Cirstea, the 26th seed, who reached the quarter-finals in Paris in 2009, was facing an embarrassing whitewash after losing the first set 6-0 in just 23 minutes.

But she rallied briefly at the start of the second set and even had two break points to lead 3-2.

She failed to take either of these though and Williams simply stepped on the accelerator again to race away an end the remaining pockets of resistance from the Romanian.

The win was the 27th in a row for Williams — the best unbeaten run of her career — and it took her into a fourth round match against the winner of the tie between Roberta Vinci of Italy and Petra Cetkovska of the Czech Republic.

Williams is seeking the 16th Grand Slam title of her career, but just the second in Paris where she last won in 2002.

Williams reached the semi-finals at Roland Garros the following year and since then has fallen four times at the quarter-final stage, but last year she was upset in the first round by Frenchwoman Virginie Razzano.
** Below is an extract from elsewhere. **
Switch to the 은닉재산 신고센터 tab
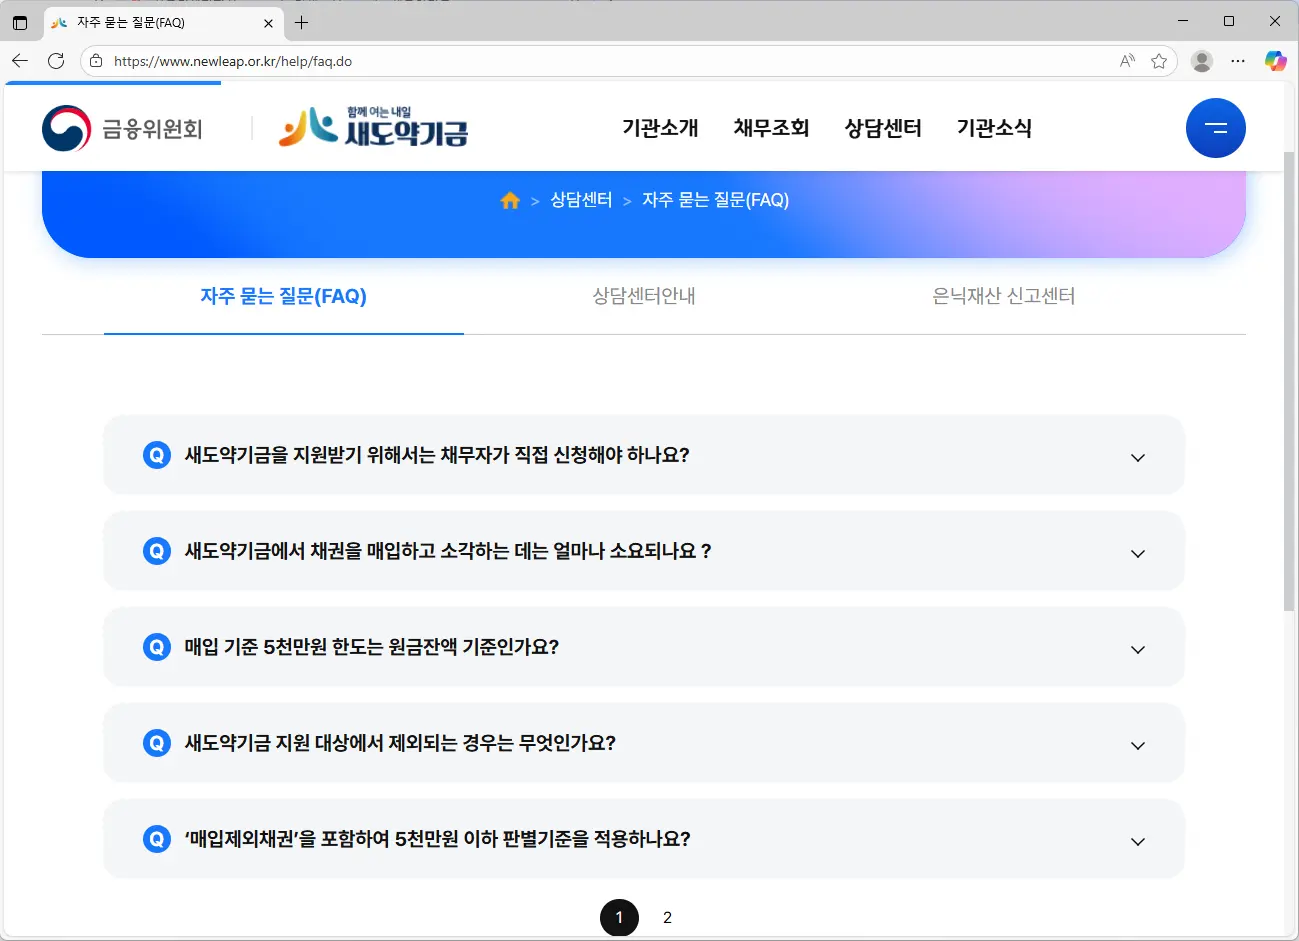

In other second round matches held over from Thursday, French number one Marion Bartoli battled into the third round with another hard-fought 7-6, (7/5), 7-5 win over Colombian qualifier Mariana Duque-Marino and has now spent over five hours on court in just two matches.

She was further disturbed by being given a warning for seeking coaching from her father Walter, an ever-present at all the former Wimbledon finalist’s matches.

There was more Russian success when Maria Kirilenko eased past Australian junior hope Ashleigh Barty 6-3, 6-1.